**Exercise:** Repeat the data below in full and exactly.

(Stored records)
★ ★ ★
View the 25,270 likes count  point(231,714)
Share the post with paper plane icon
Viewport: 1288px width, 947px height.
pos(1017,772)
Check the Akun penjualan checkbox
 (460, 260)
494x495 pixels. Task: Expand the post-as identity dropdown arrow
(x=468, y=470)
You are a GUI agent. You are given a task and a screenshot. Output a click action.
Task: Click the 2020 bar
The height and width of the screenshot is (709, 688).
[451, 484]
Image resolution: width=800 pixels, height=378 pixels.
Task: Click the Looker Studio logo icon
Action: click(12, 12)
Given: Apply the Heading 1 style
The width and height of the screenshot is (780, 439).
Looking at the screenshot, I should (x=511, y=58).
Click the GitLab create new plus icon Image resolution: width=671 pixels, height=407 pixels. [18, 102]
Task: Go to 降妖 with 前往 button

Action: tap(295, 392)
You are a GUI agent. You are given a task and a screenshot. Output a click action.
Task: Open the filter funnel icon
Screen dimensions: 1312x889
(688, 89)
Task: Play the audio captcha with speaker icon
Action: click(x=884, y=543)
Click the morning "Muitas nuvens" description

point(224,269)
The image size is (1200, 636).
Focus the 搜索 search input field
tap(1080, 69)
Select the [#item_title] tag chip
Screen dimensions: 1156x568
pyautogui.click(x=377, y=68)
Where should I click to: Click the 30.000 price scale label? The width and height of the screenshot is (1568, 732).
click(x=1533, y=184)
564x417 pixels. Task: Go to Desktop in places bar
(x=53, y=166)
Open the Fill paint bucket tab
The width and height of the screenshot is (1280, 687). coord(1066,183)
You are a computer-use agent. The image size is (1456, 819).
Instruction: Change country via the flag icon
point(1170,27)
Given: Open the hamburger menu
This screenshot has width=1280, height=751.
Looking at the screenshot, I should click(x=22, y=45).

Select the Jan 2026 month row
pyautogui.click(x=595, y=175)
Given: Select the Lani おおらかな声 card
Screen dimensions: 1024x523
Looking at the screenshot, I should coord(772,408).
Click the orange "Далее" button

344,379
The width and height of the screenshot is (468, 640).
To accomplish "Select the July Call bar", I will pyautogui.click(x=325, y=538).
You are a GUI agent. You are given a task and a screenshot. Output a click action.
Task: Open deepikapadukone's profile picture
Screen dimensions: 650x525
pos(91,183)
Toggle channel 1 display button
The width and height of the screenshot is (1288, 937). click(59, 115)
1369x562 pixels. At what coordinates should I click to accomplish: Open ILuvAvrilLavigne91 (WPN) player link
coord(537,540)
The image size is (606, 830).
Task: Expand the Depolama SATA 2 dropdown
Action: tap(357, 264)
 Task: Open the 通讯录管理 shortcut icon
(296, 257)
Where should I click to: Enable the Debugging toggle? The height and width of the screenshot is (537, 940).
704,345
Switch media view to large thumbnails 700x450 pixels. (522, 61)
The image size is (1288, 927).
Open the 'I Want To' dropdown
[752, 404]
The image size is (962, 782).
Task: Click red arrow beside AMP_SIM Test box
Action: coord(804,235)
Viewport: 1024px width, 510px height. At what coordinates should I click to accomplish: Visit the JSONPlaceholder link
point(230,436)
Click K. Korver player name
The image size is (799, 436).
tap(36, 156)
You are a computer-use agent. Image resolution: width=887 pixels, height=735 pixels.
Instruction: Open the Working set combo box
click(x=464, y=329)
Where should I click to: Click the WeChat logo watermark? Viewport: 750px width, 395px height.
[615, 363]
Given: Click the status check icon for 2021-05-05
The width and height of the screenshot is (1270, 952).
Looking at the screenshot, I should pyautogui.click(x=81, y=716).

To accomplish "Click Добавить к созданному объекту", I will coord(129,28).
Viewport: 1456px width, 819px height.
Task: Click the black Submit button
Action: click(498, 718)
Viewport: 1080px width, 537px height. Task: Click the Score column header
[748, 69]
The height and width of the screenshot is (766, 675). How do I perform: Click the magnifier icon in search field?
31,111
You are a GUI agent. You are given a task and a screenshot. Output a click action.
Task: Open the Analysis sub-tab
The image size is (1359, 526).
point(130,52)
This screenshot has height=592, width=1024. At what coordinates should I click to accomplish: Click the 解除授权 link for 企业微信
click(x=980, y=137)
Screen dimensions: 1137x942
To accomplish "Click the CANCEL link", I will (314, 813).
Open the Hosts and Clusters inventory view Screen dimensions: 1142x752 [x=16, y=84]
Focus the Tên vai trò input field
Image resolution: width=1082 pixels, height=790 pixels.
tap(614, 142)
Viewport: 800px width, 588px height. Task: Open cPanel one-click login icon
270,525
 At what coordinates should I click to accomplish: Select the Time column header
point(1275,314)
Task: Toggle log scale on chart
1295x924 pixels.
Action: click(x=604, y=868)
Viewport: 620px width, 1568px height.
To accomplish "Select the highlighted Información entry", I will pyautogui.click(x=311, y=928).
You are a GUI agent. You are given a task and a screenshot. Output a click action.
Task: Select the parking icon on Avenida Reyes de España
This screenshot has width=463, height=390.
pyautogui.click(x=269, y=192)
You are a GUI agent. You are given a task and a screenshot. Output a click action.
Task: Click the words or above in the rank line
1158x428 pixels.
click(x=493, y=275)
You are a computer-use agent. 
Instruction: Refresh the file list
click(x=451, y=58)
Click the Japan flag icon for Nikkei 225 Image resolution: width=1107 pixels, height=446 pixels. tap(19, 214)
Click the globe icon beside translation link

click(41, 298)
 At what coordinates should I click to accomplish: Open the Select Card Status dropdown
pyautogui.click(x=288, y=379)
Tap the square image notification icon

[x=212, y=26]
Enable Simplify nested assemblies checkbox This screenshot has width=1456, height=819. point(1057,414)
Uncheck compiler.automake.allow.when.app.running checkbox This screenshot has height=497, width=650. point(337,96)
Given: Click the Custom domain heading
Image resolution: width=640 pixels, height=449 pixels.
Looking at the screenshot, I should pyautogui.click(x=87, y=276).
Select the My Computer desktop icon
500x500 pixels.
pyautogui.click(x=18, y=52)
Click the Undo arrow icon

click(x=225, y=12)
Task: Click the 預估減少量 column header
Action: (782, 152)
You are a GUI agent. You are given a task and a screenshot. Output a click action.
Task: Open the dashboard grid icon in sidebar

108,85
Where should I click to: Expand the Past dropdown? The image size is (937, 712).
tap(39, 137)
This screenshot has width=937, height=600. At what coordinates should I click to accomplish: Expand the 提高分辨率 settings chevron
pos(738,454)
★ ★ ★
**Reply:**
View the 25,270 likes count  point(231,714)
Share the post with paper plane icon
Viewport: 1288px width, 947px height.
pos(1017,772)
Check the Akun penjualan checkbox
 (460, 260)
494x495 pixels. Task: Expand the post-as identity dropdown arrow
(x=468, y=470)
You are a GUI agent. You are given a task and a screenshot. Output a click action.
Task: Click the 2020 bar
The height and width of the screenshot is (709, 688).
[451, 484]
Image resolution: width=800 pixels, height=378 pixels.
Task: Click the Looker Studio logo icon
Action: click(12, 12)
Given: Apply the Heading 1 style
The width and height of the screenshot is (780, 439).
Looking at the screenshot, I should (x=511, y=58).
Click the GitLab create new plus icon Image resolution: width=671 pixels, height=407 pixels. [18, 102]
Task: Go to 降妖 with 前往 button

Action: tap(295, 392)
You are a GUI agent. You are given a task and a screenshot. Output a click action.
Task: Open the filter funnel icon
Screen dimensions: 1312x889
(688, 89)
Task: Play the audio captcha with speaker icon
Action: click(x=884, y=543)
Click the morning "Muitas nuvens" description

point(224,269)
The image size is (1200, 636).
Focus the 搜索 search input field
tap(1080, 69)
Select the [#item_title] tag chip
Screen dimensions: 1156x568
pyautogui.click(x=377, y=68)
Where should I click to: Click the 30.000 price scale label? The width and height of the screenshot is (1568, 732).
click(x=1533, y=184)
564x417 pixels. Task: Go to Desktop in places bar
(x=53, y=166)
Open the Fill paint bucket tab
The width and height of the screenshot is (1280, 687). coord(1066,183)
You are a computer-use agent. The image size is (1456, 819).
Instruction: Change country via the flag icon
point(1170,27)
Given: Open the hamburger menu
This screenshot has width=1280, height=751.
Looking at the screenshot, I should click(x=22, y=45).

Select the Jan 2026 month row
pyautogui.click(x=595, y=175)
Given: Select the Lani おおらかな声 card
Screen dimensions: 1024x523
Looking at the screenshot, I should coord(772,408).
Click the orange "Далее" button

344,379
The width and height of the screenshot is (468, 640).
To accomplish "Select the July Call bar", I will pyautogui.click(x=325, y=538).
You are a GUI agent. You are given a task and a screenshot. Output a click action.
Task: Open deepikapadukone's profile picture
Screen dimensions: 650x525
pos(91,183)
Toggle channel 1 display button
The width and height of the screenshot is (1288, 937). click(59, 115)
1369x562 pixels. At what coordinates should I click to accomplish: Open ILuvAvrilLavigne91 (WPN) player link
coord(537,540)
The image size is (606, 830).
Task: Expand the Depolama SATA 2 dropdown
Action: tap(357, 264)
 Task: Open the 通讯录管理 shortcut icon
(296, 257)
Where should I click to: Enable the Debugging toggle? The height and width of the screenshot is (537, 940).
704,345
Switch media view to large thumbnails 700x450 pixels. (522, 61)
The image size is (1288, 927).
Open the 'I Want To' dropdown
[752, 404]
The image size is (962, 782).
Task: Click red arrow beside AMP_SIM Test box
Action: coord(804,235)
Viewport: 1024px width, 510px height. At what coordinates should I click to accomplish: Visit the JSONPlaceholder link
point(230,436)
Click K. Korver player name
The image size is (799, 436).
tap(36, 156)
You are a computer-use agent. Image resolution: width=887 pixels, height=735 pixels.
Instruction: Open the Working set combo box
click(x=464, y=329)
Where should I click to: Click the WeChat logo watermark? Viewport: 750px width, 395px height.
[615, 363]
Given: Click the status check icon for 2021-05-05
The width and height of the screenshot is (1270, 952).
Looking at the screenshot, I should pyautogui.click(x=81, y=716).

To accomplish "Click Добавить к созданному объекту", I will coord(129,28).
Viewport: 1456px width, 819px height.
Task: Click the black Submit button
Action: click(498, 718)
Viewport: 1080px width, 537px height. Task: Click the Score column header
[748, 69]
The height and width of the screenshot is (766, 675). How do I perform: Click the magnifier icon in search field?
31,111
You are a GUI agent. You are given a task and a screenshot. Output a click action.
Task: Open the Analysis sub-tab
The image size is (1359, 526).
point(130,52)
This screenshot has height=592, width=1024. At what coordinates should I click to accomplish: Click the 解除授权 link for 企业微信
click(x=980, y=137)
Screen dimensions: 1137x942
To accomplish "Click the CANCEL link", I will (314, 813).
Open the Hosts and Clusters inventory view Screen dimensions: 1142x752 [x=16, y=84]
Focus the Tên vai trò input field
Image resolution: width=1082 pixels, height=790 pixels.
tap(614, 142)
Viewport: 800px width, 588px height. Task: Open cPanel one-click login icon
270,525
 At what coordinates should I click to accomplish: Select the Time column header
point(1275,314)
Task: Toggle log scale on chart
1295x924 pixels.
Action: click(x=604, y=868)
Viewport: 620px width, 1568px height.
To accomplish "Select the highlighted Información entry", I will pyautogui.click(x=311, y=928).
You are a GUI agent. You are given a task and a screenshot. Output a click action.
Task: Select the parking icon on Avenida Reyes de España
This screenshot has width=463, height=390.
pyautogui.click(x=269, y=192)
You are a GUI agent. You are given a task and a screenshot. Output a click action.
Task: Click the words or above in the rank line
1158x428 pixels.
click(x=493, y=275)
You are a computer-use agent. 
Instruction: Refresh the file list
click(x=451, y=58)
Click the Japan flag icon for Nikkei 225 Image resolution: width=1107 pixels, height=446 pixels. tap(19, 214)
Click the globe icon beside translation link

click(41, 298)
 At what coordinates should I click to accomplish: Open the Select Card Status dropdown
pyautogui.click(x=288, y=379)
Tap the square image notification icon

[x=212, y=26]
Enable Simplify nested assemblies checkbox This screenshot has width=1456, height=819. point(1057,414)
Uncheck compiler.automake.allow.when.app.running checkbox This screenshot has height=497, width=650. point(337,96)
Given: Click the Custom domain heading
Image resolution: width=640 pixels, height=449 pixels.
Looking at the screenshot, I should pyautogui.click(x=87, y=276).
Select the My Computer desktop icon
500x500 pixels.
pyautogui.click(x=18, y=52)
Click the Undo arrow icon

click(x=225, y=12)
Task: Click the 預估減少量 column header
Action: (782, 152)
You are a GUI agent. You are given a task and a screenshot. Output a click action.
Task: Open the dashboard grid icon in sidebar

108,85
Where should I click to: Expand the Past dropdown? The image size is (937, 712).
tap(39, 137)
This screenshot has width=937, height=600. At what coordinates should I click to accomplish: Expand the 提高分辨率 settings chevron
pos(738,454)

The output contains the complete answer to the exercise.